Trecho da página:
------------------------------------------------

Desenvolvedora: MAGES. Inc.
Publicadora: Nintendo
Gênero: Adventure, Mistério
Data de lançamento: 14 de Maio, 2021
Preço: R$ 179,00 (cada jogo)
Formato: Digital
Análise feita no Nintendo Switch com cópia disponibilizada gentilmente pela Nintendo.
Nos últimos anos vem sendo cada vez mais comuns os lançamento globais, mas isso não era muito comum até não muito tempo atrás, seja porque seu gênero não era popular no Ocidente, ou até por problemas de licenciamento. O fato é: isso era um problema que afetava o mercado como um todo, desde pequenas, até grandes empresas como a Nintendo, que possui franquias que nunca haviam tido sequer um título lançando no ocidente até hoje. Uma delas é a franquia Famicom Tentei Club, agora nomeada Famicom Detective Club no Ocidente, que foi uma das mais influentes no gênero de jogos de aventura japoneses como um todo, e que, depois, de quase 33 anos está finalmente recebendo seu primeiro título do lado de cá do oceano.
Contextualizando
Pessoalmente, sempre que leio, assisto ou jogo algo com alguma relevância histórica, acho interessante, e as vezes até necessário, entender o contexto daquela obra, e com Famicom Detective Club não foi diferente, por isso, ao invés de escrever diretamente sobre os remakes recém lançados, gostaria de fazer uma breve introdução a franquia.
Como já citado anteriormente, Famicom Detective Club definitivamente não é uma franquia nova, na verdade, é uma das franquias mais antigas pertencentes à Nintendo, sendo apenas 3 anos mais nova que a série Super Mario, que completou 35 anos em 2020. O primeiro jogo da série, The Missing Heir, foi lançado em 1988 em dois volumes para o Famicom Disk System (um add-on que permitia a leitura de jogos em disquete). No quesito gameplay, o jogo pode ser considerado relativamente simples: o jogador interage com o mundo através de um menu, com opções para pegar itens, interagir com o cenário, conversar com personagens presentes na cena – que pode se dizer ser o foco. A história foi inteiramente escrita por Yoshio Sakamoto, sendo esse seu primeiro grande trabalho na indústria, o qual o mesmo considera um ponto de virada em sua carreira.

------------------------------------------------

Tarefa 1: Extraia da análise de Famicom Detective Club o trecho que vai de "Formato: Digital" até "cá do oceano.".
Tarefa 2: Segundo a análise de Famicom Detective Club, quais ações o jogador pode realizar pelo menu no primeiro jogo da série? Liste todas.
Tarefa 3: De acordo com a análise de Famicom Detective Club, quem escreveu a história de The Missing Heir?

Registros armazenados:
------------------------------------------------

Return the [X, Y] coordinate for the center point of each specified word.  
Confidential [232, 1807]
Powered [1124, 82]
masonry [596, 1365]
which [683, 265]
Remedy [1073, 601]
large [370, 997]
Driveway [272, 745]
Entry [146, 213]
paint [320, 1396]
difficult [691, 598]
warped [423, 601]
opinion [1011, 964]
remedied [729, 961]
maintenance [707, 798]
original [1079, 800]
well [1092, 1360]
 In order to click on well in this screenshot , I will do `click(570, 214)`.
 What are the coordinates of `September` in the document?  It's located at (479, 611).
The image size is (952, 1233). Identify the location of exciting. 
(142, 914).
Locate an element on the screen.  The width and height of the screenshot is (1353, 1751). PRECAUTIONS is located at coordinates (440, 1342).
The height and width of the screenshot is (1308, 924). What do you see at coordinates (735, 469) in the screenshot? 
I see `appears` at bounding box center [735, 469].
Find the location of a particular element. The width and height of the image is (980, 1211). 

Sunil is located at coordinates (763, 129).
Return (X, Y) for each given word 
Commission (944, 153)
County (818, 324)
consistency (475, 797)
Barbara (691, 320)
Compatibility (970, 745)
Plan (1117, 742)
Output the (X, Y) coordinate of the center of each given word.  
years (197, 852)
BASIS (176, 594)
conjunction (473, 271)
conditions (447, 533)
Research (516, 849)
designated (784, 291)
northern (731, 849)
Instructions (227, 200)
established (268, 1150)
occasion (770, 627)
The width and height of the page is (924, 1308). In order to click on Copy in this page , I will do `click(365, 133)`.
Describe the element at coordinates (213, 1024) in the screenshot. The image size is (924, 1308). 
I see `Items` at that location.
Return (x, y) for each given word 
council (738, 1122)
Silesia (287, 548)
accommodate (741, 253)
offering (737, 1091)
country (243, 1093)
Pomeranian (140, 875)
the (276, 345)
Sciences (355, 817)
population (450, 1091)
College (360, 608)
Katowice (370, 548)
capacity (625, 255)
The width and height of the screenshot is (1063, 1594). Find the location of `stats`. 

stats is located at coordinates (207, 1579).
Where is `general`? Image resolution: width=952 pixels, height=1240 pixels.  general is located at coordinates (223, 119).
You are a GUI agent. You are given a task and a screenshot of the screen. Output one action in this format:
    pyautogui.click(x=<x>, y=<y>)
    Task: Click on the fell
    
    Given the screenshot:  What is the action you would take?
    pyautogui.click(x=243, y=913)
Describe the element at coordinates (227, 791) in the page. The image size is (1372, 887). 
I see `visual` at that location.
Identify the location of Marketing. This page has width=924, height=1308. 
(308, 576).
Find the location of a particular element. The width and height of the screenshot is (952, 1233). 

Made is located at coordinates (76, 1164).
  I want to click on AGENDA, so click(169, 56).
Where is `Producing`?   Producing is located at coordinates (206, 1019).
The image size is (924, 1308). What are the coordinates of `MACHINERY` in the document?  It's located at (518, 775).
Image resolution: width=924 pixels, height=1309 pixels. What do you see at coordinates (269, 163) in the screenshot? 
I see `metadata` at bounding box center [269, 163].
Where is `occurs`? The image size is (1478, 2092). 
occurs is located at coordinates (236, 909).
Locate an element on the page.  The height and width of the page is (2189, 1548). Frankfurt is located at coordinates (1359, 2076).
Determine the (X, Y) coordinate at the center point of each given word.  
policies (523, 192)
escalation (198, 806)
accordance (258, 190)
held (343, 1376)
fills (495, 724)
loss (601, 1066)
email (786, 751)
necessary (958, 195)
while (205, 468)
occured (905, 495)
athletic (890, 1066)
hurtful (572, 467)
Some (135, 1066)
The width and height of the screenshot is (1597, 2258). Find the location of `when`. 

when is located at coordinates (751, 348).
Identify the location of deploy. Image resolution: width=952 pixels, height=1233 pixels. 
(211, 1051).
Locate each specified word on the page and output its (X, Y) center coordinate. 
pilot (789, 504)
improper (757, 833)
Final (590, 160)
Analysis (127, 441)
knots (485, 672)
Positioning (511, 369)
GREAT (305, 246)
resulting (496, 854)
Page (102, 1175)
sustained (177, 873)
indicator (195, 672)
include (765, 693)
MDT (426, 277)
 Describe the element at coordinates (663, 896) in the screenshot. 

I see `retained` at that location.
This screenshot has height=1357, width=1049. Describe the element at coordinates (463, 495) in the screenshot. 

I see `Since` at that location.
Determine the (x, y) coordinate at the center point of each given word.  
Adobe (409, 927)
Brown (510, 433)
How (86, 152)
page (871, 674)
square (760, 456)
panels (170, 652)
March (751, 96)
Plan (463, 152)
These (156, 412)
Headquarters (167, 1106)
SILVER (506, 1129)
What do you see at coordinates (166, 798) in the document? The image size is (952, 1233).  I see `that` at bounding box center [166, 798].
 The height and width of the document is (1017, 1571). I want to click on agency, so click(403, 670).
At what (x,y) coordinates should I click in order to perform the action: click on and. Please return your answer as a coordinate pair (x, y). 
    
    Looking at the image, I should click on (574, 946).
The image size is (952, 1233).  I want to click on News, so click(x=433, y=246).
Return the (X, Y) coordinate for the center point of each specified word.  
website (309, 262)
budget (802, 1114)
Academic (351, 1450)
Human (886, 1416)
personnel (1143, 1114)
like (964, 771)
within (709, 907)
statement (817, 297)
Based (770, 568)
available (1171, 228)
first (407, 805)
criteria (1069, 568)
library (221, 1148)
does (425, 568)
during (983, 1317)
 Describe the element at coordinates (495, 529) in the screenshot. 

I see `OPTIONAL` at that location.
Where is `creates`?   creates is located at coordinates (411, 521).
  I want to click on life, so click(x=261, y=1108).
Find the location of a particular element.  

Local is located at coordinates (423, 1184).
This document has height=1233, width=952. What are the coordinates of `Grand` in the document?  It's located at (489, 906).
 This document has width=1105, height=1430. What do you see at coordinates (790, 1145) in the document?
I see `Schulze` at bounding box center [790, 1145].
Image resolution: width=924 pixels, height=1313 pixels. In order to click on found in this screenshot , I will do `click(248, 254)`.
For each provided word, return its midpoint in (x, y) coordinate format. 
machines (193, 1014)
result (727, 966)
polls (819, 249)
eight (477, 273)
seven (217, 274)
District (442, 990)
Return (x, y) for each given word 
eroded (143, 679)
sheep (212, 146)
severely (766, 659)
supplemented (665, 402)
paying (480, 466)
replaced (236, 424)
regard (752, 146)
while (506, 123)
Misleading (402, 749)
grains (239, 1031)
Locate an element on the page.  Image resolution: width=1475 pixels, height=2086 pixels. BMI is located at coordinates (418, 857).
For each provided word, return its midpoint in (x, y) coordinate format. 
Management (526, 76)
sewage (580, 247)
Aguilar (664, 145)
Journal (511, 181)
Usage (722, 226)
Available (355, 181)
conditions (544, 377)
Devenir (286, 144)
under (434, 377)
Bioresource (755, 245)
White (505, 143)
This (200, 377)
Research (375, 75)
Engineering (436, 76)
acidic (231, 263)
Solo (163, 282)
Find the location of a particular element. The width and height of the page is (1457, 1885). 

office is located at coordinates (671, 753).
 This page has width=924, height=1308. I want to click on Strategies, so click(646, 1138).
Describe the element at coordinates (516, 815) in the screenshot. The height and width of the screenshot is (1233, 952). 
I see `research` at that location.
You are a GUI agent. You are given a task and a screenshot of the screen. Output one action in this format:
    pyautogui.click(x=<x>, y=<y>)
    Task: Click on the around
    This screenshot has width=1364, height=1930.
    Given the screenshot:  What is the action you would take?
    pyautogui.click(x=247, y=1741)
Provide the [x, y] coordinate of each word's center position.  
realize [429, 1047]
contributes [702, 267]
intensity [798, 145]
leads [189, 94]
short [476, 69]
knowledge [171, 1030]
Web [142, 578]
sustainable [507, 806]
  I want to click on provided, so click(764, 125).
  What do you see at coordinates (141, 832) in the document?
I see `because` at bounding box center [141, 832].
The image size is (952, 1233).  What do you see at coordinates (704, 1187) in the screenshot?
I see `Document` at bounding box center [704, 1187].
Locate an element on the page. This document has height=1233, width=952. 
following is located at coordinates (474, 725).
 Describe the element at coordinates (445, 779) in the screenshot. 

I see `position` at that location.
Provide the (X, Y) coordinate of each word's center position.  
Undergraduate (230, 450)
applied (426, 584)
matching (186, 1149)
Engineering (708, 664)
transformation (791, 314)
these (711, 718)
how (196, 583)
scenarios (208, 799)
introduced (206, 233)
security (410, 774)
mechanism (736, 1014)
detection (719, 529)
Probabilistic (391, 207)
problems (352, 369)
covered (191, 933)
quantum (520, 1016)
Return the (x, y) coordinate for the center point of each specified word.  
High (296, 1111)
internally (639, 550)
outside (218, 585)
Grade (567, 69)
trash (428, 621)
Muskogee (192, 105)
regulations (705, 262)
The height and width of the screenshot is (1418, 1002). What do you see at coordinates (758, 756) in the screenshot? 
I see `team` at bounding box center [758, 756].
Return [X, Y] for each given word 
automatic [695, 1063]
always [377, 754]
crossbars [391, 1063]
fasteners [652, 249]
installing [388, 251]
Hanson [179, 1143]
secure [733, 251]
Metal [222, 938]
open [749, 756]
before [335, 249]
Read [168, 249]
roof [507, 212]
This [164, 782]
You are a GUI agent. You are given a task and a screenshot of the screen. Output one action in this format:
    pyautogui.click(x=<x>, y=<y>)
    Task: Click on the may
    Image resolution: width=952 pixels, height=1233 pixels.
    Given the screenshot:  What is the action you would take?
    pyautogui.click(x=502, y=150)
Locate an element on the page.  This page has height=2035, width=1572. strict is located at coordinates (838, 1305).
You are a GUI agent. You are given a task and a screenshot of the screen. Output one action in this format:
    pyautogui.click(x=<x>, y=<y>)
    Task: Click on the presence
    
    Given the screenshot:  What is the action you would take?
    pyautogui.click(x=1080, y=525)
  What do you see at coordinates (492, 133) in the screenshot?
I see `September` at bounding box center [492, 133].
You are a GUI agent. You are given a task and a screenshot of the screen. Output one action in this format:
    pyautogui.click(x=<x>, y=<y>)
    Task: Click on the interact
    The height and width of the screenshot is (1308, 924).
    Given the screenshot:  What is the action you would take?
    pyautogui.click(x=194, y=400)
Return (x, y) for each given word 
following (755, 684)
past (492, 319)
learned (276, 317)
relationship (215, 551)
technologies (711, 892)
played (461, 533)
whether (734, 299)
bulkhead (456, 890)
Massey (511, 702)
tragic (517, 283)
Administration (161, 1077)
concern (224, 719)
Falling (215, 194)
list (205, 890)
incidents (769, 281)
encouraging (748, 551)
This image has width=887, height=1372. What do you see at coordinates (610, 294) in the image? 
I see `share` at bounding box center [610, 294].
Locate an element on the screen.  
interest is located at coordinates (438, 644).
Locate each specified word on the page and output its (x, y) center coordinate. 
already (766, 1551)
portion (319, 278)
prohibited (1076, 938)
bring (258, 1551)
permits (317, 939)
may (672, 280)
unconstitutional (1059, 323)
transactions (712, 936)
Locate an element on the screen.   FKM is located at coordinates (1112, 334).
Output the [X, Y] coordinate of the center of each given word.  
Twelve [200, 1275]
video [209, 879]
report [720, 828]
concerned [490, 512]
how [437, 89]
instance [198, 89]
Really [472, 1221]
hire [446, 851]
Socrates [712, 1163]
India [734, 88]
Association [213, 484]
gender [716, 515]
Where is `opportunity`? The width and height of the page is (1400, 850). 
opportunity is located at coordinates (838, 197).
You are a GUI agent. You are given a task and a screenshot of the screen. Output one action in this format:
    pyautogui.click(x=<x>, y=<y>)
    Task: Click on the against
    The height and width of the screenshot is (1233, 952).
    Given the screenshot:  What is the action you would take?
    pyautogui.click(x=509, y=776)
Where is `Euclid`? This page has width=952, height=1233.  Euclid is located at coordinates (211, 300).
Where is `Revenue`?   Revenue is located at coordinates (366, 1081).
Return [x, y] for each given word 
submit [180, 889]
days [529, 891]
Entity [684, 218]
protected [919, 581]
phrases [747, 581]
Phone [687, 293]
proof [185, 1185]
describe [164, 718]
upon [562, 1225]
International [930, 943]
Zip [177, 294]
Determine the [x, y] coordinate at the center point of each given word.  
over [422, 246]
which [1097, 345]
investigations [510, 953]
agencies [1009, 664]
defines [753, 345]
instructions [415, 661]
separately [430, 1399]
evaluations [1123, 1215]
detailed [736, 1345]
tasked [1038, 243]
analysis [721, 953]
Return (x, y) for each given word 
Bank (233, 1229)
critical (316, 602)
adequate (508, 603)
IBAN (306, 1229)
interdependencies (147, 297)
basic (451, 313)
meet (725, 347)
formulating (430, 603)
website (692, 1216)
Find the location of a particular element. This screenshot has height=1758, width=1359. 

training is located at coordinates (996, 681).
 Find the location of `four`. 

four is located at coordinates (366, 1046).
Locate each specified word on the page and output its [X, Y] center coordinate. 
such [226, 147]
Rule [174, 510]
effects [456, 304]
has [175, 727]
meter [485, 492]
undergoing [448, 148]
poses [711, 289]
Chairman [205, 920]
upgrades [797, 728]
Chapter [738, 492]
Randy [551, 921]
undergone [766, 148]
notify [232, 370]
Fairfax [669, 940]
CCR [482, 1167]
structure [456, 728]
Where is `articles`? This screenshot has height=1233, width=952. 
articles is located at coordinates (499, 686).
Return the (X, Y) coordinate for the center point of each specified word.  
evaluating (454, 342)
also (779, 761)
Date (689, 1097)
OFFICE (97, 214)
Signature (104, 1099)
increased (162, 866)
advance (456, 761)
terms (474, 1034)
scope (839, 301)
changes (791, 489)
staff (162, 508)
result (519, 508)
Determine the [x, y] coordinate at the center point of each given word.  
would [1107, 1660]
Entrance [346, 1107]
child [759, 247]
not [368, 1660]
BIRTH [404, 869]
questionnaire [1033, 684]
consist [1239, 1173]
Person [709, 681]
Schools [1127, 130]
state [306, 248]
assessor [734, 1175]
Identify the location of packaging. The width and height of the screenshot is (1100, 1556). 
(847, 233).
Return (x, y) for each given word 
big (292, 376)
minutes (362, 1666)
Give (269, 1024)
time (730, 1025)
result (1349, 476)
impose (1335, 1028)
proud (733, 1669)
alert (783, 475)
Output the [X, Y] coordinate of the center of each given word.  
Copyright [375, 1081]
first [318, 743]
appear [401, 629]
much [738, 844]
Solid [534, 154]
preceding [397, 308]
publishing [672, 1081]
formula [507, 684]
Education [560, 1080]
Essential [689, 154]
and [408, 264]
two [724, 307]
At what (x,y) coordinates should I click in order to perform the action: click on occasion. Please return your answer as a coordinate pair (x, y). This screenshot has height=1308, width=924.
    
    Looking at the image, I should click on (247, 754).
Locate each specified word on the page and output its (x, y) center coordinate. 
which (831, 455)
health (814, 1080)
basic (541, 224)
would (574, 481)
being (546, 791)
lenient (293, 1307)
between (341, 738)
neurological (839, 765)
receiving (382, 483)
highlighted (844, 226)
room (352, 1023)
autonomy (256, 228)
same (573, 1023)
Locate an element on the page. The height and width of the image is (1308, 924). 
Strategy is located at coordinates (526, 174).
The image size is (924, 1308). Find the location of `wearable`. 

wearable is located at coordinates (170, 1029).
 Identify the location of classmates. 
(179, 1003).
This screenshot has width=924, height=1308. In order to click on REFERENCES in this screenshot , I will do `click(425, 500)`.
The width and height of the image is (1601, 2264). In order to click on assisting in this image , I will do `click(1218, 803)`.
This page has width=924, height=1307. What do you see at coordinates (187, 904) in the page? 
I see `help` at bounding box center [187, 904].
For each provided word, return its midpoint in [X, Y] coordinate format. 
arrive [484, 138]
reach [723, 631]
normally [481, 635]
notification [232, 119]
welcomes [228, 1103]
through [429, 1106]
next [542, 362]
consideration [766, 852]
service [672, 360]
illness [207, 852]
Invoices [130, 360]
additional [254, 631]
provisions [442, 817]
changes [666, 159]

------------------------------------------------

Resposta correta 1:
Formato: Digital
Análise feita no Nintendo Switch com cópia disponibilizada gentilmente pela Nintendo.
Nos últimos anos vem sendo cada vez mais comuns os lançamento globais, mas isso não era muito comum até não muito tempo atrás, seja porque seu gênero não era popular no Ocidente, ou até por problemas de licenciamento. O fato é: isso era um problema que afetava o mercado como um todo, desde pequenas, até grandes empresas como a Nintendo, que possui franquias que nunca haviam tido sequer um título lançando no ocidente até hoje. Uma delas é a franquia Famicom Tentei Club, agora nomeada Famicom Detective Club no Ocidente, que foi uma das mais influentes no gênero de jogos de aventura japoneses como um todo, e que, depois, de quase 33 anos está finalmente recebendo seu primeiro título do lado de cá do oceano.

Resposta correta 2:
Pegar itens
Interagir com o cenário
Conversar com personagens presentes na cena

Resposta correta 3: Yoshio Sakamoto.